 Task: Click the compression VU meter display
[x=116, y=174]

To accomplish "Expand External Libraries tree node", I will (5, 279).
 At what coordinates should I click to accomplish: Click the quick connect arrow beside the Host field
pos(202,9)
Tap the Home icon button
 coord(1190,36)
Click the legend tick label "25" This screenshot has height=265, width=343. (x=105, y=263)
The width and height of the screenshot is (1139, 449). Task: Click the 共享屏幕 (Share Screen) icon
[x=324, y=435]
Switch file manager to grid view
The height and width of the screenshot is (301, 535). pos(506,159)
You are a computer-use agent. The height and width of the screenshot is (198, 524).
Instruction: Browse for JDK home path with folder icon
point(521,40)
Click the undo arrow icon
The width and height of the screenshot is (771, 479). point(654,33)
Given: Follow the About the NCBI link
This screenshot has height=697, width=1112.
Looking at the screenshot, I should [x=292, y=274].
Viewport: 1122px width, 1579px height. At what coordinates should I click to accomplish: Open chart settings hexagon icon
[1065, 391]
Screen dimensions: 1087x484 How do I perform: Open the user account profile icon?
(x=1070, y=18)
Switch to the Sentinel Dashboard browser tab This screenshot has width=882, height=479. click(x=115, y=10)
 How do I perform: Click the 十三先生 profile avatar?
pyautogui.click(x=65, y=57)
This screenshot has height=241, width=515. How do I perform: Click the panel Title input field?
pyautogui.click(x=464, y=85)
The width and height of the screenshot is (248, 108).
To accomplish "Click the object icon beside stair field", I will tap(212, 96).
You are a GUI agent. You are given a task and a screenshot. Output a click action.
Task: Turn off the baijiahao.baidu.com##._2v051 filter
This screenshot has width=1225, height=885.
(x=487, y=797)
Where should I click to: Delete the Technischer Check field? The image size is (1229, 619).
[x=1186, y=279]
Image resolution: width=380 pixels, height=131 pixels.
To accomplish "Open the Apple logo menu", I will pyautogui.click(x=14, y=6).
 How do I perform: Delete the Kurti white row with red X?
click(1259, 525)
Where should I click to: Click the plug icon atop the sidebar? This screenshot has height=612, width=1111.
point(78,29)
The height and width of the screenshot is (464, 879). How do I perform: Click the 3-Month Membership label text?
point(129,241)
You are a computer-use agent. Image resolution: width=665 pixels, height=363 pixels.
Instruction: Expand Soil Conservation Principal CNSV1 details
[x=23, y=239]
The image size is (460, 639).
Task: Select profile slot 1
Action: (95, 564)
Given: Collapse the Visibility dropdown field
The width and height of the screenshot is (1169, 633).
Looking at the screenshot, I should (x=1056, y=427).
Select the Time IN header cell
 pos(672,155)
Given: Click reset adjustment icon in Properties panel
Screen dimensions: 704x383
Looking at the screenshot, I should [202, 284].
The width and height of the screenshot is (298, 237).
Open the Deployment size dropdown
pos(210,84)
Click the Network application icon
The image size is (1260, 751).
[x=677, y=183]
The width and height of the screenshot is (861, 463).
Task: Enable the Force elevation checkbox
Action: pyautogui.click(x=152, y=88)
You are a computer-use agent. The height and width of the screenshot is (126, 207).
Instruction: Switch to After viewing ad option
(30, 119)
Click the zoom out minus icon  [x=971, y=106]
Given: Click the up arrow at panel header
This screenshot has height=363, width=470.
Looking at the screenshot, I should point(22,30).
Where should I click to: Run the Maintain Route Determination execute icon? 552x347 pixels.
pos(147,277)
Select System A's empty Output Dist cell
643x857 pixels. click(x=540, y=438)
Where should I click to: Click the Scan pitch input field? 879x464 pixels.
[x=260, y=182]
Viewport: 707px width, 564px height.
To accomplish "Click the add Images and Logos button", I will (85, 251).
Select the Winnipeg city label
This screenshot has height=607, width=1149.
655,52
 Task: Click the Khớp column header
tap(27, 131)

AIM OF THE EXERCISE - Exactly as written, transcribe every line shown above.

RESULT FOR THIS EXERCISE -
 Task: Click the compression VU meter display
[x=116, y=174]

To accomplish "Expand External Libraries tree node", I will (5, 279).
 At what coordinates should I click to accomplish: Click the quick connect arrow beside the Host field
pos(202,9)
Tap the Home icon button
 coord(1190,36)
Click the legend tick label "25" This screenshot has height=265, width=343. (x=105, y=263)
The width and height of the screenshot is (1139, 449). Task: Click the 共享屏幕 (Share Screen) icon
[x=324, y=435]
Switch file manager to grid view
The height and width of the screenshot is (301, 535). pos(506,159)
You are a computer-use agent. The height and width of the screenshot is (198, 524).
Instruction: Browse for JDK home path with folder icon
point(521,40)
Click the undo arrow icon
The width and height of the screenshot is (771, 479). point(654,33)
Given: Follow the About the NCBI link
This screenshot has height=697, width=1112.
Looking at the screenshot, I should [x=292, y=274].
Viewport: 1122px width, 1579px height. At what coordinates should I click to accomplish: Open chart settings hexagon icon
[1065, 391]
Screen dimensions: 1087x484 How do I perform: Open the user account profile icon?
(x=1070, y=18)
Switch to the Sentinel Dashboard browser tab This screenshot has width=882, height=479. click(x=115, y=10)
 How do I perform: Click the 十三先生 profile avatar?
pyautogui.click(x=65, y=57)
This screenshot has height=241, width=515. How do I perform: Click the panel Title input field?
pyautogui.click(x=464, y=85)
The width and height of the screenshot is (248, 108).
To accomplish "Click the object icon beside stair field", I will tap(212, 96).
You are a GUI agent. You are given a task and a screenshot. Output a click action.
Task: Turn off the baijiahao.baidu.com##._2v051 filter
This screenshot has width=1225, height=885.
(x=487, y=797)
Where should I click to: Delete the Technischer Check field? The image size is (1229, 619).
[x=1186, y=279]
Image resolution: width=380 pixels, height=131 pixels.
To accomplish "Open the Apple logo menu", I will pyautogui.click(x=14, y=6).
 How do I perform: Delete the Kurti white row with red X?
click(1259, 525)
Where should I click to: Click the plug icon atop the sidebar? This screenshot has height=612, width=1111.
point(78,29)
The height and width of the screenshot is (464, 879). How do I perform: Click the 3-Month Membership label text?
point(129,241)
You are a computer-use agent. Image resolution: width=665 pixels, height=363 pixels.
Instruction: Expand Soil Conservation Principal CNSV1 details
[x=23, y=239]
The image size is (460, 639).
Task: Select profile slot 1
Action: (95, 564)
Given: Collapse the Visibility dropdown field
The width and height of the screenshot is (1169, 633).
Looking at the screenshot, I should (x=1056, y=427).
Select the Time IN header cell
 pos(672,155)
Given: Click reset adjustment icon in Properties panel
Screen dimensions: 704x383
Looking at the screenshot, I should [202, 284].
The width and height of the screenshot is (298, 237).
Open the Deployment size dropdown
pos(210,84)
Click the Network application icon
The image size is (1260, 751).
[x=677, y=183]
The width and height of the screenshot is (861, 463).
Task: Enable the Force elevation checkbox
Action: pyautogui.click(x=152, y=88)
You are a computer-use agent. The height and width of the screenshot is (126, 207).
Instruction: Switch to After viewing ad option
(30, 119)
Click the zoom out minus icon  [x=971, y=106]
Given: Click the up arrow at panel header
This screenshot has height=363, width=470.
Looking at the screenshot, I should point(22,30).
Where should I click to: Run the Maintain Route Determination execute icon? 552x347 pixels.
pos(147,277)
Select System A's empty Output Dist cell
643x857 pixels. click(x=540, y=438)
Where should I click to: Click the Scan pitch input field? 879x464 pixels.
[x=260, y=182]
Viewport: 707px width, 564px height.
To accomplish "Click the add Images and Logos button", I will (85, 251).
Select the Winnipeg city label
This screenshot has height=607, width=1149.
655,52
 Task: Click the Khớp column header
tap(27, 131)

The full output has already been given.